When I was a child I had several dreams. The first one, much to my aunt’s amusement (and much to my horror, when she told me this tale 15 years later) was to become a maid. Yes, a maid. One afternoon, when I was 4, my aunt and I were playing with my dolls and having a tea party when out of the blue I announced that I wanted to be a maid when I grew up. Thank goodness I soon faced reality and realized that being a maid was in no way a glamorous job (unless of course, it involves a French maid’s outfit – but that is another story).

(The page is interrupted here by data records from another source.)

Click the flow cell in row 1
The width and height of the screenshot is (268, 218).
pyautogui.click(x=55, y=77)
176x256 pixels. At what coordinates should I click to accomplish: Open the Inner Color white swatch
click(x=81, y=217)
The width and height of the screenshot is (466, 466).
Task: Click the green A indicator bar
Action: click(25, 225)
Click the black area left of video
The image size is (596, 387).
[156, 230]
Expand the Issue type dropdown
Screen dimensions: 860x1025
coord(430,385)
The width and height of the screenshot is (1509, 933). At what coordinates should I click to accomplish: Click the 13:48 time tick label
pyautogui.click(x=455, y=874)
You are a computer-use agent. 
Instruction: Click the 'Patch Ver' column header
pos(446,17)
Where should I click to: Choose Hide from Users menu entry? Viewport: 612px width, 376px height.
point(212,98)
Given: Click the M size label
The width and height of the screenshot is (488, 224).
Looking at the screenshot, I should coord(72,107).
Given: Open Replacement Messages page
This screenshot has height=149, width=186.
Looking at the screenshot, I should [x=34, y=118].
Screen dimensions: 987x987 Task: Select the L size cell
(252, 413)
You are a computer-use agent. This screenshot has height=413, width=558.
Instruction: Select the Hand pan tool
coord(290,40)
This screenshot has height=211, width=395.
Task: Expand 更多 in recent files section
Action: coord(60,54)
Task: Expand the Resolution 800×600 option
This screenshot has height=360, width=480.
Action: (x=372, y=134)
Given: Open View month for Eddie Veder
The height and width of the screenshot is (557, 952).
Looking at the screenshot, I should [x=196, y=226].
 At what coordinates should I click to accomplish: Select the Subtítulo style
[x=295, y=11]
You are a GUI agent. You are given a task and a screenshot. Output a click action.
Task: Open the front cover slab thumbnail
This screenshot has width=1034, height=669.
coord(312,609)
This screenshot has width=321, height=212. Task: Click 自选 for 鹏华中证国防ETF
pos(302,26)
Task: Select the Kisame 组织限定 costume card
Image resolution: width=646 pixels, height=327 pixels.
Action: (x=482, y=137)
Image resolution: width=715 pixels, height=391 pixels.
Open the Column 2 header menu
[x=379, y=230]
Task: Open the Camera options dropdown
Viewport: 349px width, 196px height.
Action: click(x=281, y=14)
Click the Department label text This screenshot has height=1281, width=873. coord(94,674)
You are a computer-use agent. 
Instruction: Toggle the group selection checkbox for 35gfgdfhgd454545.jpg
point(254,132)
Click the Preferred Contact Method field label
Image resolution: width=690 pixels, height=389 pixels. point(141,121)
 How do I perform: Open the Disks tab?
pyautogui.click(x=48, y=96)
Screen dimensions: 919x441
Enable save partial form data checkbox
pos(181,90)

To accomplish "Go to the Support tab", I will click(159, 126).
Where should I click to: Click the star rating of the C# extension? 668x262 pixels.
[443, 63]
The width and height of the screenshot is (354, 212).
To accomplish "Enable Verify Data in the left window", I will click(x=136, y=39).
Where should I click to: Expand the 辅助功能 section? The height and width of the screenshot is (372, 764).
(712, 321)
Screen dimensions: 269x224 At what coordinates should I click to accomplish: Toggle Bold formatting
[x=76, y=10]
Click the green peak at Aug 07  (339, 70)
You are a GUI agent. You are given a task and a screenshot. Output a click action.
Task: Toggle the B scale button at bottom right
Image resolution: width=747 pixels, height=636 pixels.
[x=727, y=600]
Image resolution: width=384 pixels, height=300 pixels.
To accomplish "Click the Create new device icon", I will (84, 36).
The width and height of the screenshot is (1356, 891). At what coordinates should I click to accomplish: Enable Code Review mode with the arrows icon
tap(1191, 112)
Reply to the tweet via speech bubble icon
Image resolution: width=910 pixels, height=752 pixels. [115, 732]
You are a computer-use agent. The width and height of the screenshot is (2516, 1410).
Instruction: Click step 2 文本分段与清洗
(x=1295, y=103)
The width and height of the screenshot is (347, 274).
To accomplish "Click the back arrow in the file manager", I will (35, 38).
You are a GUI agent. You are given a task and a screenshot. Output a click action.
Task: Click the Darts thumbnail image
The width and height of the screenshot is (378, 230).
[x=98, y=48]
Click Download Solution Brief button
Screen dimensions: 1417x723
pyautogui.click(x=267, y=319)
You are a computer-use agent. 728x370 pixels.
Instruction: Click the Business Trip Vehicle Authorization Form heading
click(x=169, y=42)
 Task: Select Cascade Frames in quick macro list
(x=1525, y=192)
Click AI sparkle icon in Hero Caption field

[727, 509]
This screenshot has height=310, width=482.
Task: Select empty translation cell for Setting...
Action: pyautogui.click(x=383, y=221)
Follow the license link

So eventually I moved to other wild ideas: a singer, a pianist, a soccer player, an actress, journalist and writer. I became very close to becoming a journalist. As I love watching soccer, rugby and cricket, I wanted to become a sports journalist and planned to study journalism in Argentina. Somehow, that didn’t happen. So my second choice was to study Sports Management here in South Africa. I enrolled at the Rand Afrikaans University and planned to study a 3-year course on Sports Management with a possible deviation into Journalism once I got enough credits. For some stupid, dumb reason, exactly 5 minutes before registering, I changed my mind and opted to do a degree in Economics. I don’t know what possessed me, maybe it was my parents, maybe it was uncertainty. Who knows? All I know is that now I am stuck with an Honours Degree in Economics and not sure what the hell to do with it. I don’t even like Economics! It is so boring that I use my textbooks when to cure my insomnia!